Democrat Andrew Cuomo, the former governor of New York, called for the Justice Department to immediately explain the rationale for the raid.
“It must be more than a search for inconsequential archives or it will be viewed as a political tactic,” tweeted Mr Cuomo, who resigned as governor a year ago after multiple women accused him of unwanted sexual advances, which he denied.
Republicans have long maintained their voters are more motivated to vote in the 8 November midterms, when control of Congress is at stake. But Democrats hope to have closed the enthusiasm gap after the US Supreme Court did away with constitutional protection for abortion and a string of big-ticket legislative victories in Congress.

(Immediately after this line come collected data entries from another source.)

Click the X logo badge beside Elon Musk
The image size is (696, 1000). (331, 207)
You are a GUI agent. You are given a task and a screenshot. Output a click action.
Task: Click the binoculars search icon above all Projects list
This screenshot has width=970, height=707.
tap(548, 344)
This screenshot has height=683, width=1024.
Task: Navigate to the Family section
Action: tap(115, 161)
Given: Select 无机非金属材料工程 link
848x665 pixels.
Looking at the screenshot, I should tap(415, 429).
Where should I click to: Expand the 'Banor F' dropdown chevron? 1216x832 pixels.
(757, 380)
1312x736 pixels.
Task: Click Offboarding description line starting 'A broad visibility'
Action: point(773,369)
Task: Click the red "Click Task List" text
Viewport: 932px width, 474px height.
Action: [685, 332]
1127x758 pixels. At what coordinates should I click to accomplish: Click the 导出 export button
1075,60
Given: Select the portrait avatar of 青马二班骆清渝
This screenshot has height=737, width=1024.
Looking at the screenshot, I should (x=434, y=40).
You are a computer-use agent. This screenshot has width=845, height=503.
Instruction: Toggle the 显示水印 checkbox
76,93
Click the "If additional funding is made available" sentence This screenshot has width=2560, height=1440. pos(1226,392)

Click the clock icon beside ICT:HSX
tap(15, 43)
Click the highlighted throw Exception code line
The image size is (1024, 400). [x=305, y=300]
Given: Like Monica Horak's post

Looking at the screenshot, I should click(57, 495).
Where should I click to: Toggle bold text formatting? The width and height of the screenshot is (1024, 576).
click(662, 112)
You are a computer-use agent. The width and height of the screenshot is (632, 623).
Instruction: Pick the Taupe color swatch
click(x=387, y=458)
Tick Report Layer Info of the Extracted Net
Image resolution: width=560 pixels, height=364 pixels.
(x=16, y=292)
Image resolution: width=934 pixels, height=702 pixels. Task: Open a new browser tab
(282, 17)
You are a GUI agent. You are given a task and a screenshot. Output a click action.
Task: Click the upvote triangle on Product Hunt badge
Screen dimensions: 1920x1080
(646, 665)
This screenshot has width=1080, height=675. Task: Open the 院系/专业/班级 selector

Mr Biden, in particular, has been enjoying a spate of positive news, from better-than-expected economic numbers to the passage of a long-gestating climate and healthcare bill in the Senate.
Former President Donald Trump speaks at a rally on Friday, 5 August, 2022, in Waukesha, Wisconsin. Source: AP / Morry Gash
Candidates such as Herschel Walker, who is running for the US Senate in Georgia, and Kari Lake, the Republican nominee for Arizona governor, condemned the raid in stark terms.
“Our government is rotten to the core,” Ms Lake said in a statement, calling the Biden administration “tyrants” and “corrupt.”
Ms Lake’s rhetoric in parts echoed those who participated in the siege of the US Capitol on 6 January, 2021, and Trump-friendly social media channels were buzzing after the raid with talk of “civil war.”
Mr Trump has spent the summer being implicated by testimony before a congressional committee probe of the 6 January events that has insinuated he is to blame for the attack on the Capitol. Whether he will be charged criminally remains an open question.
Perhaps as a result, opinion polls show Mr Trump’s standing in the eyes of some Republicans falling. A New York Times/Siena College poll released last month showed nearly half of Republican primary voters surveyed desired a presidential candidate other than Mr Trump.
Even if Mr Trump manages to win over most Republican voters, it is far from certain he could ever again muster the widespread support he drew during his successful 2016 run – and events such as the FBI raid could further damage him in that regard.